To stay updated, follow us on Twitter, Instagram, and Facebook @borderstoriesAZ.
– Jeromel
DEEP DIVES
We’re learning about a new report released by Human Rights Watch (HRW) that condemns current U.S. immigration policy and procedure in response to the coronavirus as harming asylum seeker’s lives. About the accounts from detained migrants compiled by the Southern Poverty Law Center (SPLC) and how detained immigrants across the Deep South feel like “sitting ducks” as ICE ignores their safety amid a global pandemic. About the lack of hospitals within the locations of ICE detention facilities where about a third of the 43,000 immigrants in detention as of March 2 were housed at facilities that have only one hospital — or none — with intensive-care beds within 25 miles. We also learned about the demands of Mexico and Central American nations for the U.S. to stop its deportation procedures after a man who the U.S. deported back to Guatemala tested positive for COVID-19.
WEEKLY ROUNDUP
NATION
ENFORCEMENT:
- With US border work on track, rural towns fear virus spread: Would construction of Trump’s border wall and the Keystone XL pipeline through the Canadian Border continue despite the risk of spreading COVID-19 among rural towns and Native American reservations?
- Details on Border Patrol’s new migrant-expulsion effort begin to emerge: Are there any measures being taken by Border Patrol to test, and if need be treat, detained undocumented immigrants from the coronavirus?
- The missing piece in the coronavirus stimulus bill — relief for immigrants: Would the magnitude of the COVID-19 pandemic compel the federal government to help its immigrant population regardless of status that is and will be impacted by it?
RULINGS:
- Judge in Maryland weighs release of two detained immigrants because they are at high risk for the coronavirus: With yet again another lawsuit compelling ICE to release immigrants at high-risk for COVID-19 infections due to inadequate coronavirus prevention measures of its detention centers, would it pressure ICE to release detained migrants?

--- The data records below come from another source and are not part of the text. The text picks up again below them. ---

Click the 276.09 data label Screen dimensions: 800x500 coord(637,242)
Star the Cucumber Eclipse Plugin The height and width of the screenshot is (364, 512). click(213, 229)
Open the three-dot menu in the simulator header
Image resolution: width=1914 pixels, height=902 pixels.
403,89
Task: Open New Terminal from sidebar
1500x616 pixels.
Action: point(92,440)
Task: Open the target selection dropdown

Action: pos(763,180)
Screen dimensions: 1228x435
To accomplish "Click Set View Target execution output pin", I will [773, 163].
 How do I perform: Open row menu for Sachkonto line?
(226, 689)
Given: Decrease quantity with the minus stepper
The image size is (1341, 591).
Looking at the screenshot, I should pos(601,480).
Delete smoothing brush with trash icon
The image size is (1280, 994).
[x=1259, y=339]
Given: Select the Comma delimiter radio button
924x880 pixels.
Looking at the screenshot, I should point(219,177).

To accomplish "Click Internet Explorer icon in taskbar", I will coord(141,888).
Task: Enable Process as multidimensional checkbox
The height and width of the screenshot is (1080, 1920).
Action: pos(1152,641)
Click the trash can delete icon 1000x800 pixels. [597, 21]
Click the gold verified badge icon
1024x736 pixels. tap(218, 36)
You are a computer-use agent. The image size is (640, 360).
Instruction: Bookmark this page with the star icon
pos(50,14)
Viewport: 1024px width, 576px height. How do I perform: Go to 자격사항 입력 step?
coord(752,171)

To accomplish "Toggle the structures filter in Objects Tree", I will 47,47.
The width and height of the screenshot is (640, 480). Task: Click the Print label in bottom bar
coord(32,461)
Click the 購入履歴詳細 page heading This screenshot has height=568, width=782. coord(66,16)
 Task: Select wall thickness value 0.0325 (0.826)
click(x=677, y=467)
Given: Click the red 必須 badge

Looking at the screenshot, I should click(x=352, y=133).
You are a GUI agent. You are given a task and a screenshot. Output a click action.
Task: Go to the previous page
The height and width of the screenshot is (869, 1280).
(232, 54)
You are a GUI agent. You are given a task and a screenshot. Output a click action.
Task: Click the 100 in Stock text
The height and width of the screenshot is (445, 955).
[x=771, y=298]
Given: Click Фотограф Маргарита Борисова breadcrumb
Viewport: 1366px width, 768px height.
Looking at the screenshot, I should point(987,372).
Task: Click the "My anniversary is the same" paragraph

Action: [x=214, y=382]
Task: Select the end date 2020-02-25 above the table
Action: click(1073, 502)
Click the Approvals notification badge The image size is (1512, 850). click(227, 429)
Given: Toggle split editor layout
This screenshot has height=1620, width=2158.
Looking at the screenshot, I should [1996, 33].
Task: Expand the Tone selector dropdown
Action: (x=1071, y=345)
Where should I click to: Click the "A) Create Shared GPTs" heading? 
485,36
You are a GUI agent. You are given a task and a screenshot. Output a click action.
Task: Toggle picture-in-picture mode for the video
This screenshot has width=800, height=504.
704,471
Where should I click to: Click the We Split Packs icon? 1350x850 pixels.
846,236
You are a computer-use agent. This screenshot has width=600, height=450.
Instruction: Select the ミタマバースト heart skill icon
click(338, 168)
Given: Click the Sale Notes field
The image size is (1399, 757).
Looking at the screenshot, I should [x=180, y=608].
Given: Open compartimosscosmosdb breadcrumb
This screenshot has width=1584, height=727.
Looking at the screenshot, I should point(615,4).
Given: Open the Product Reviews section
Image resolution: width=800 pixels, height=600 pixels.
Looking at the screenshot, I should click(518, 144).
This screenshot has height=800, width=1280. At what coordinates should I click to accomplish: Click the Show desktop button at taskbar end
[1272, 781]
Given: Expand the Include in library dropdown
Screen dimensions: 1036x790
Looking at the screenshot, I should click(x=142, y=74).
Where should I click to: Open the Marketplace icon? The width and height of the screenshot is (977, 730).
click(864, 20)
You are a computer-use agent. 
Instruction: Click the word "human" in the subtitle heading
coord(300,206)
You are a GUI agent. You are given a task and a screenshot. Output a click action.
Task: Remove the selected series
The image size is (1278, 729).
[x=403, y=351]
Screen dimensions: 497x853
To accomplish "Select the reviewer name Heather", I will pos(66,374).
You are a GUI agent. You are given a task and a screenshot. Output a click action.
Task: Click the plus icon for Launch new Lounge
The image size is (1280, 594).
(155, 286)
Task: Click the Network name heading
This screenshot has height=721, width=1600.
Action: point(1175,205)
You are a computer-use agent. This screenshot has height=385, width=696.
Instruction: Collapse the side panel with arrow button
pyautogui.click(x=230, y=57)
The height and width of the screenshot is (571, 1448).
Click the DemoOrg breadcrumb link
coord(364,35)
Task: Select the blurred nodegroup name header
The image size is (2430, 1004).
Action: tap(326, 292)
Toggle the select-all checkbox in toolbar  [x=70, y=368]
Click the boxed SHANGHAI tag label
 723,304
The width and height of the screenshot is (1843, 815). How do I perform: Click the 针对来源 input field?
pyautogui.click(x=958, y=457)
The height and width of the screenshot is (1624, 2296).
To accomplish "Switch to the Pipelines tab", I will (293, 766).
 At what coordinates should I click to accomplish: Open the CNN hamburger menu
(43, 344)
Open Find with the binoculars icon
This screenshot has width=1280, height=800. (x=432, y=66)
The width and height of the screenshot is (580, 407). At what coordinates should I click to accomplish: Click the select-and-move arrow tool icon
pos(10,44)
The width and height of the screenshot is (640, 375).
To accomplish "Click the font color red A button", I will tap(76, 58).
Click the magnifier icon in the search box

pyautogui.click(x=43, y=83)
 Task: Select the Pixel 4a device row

- Courts order ICE to free some immigrants, but lawmakers call for more action amid pandemic: From their successes to a case-by-case basis, is there a way for lawmakers and legal advocacy groups to facilitate the release of all immigrants before a potential COVID-19 outbreak takes place in detention centers?
ARIZONA:
- Arizona immigrants with medical conditions demand release to prevent COVID-19: With the current lack of COVID-19 preventive measures in ICE detention facilities, would ICE be prepared to handle a coronavirus outbreak in their facilities as they continue to hold immigrants in detention?
- Detainee at La Palma facility in Eloy tests positive for COVID-19: To what extent will ICE continue running its detention centers in light of six detained migrants testing positive for the virus at different detention centers across the country?
CHICAGOLAND:
- Feds ease DACA renewal rules during coronavirus, but court may OK ending program protecting immigrants: For the 32,000 DACA-recipients in the Chicago-area, would the coronavirus pandemic affect the Supreme Court’s upcoming ruling on whether the Trump administration can revoke DACA protections?
CALIFORNIA:
- US sending 540 troops to Mexico border to assist agents during pandemic: How would Border Patrol and U.S. military troops help contribute to containing the pandemic with the new initiative of quickly deporting detained immigrants who may be infected with COVID-19?
- PedWest crossing temporarily closed as part of changes at the California-Mexico border: How has the restriction for non-essential travel between the U.S. and Mexico impact people in Mexico who would regularly cross the border, like the San Ysidro Port of Entry, back and forth each day to work in the U.S.? Does their work count as essential travel?
TEXAS:
- As coronavirus takes their jobs, benefits, Houston immigrants feel ‘like they suddenly don’t exist’: Would Texas and the federal government address the burdensome impact of the coronavirus pandemic towards immigrant communities in the state and country?
- Man dies by apparent suicide at ICE family detention center: Will legal action against the federal government follow this incident of suicide?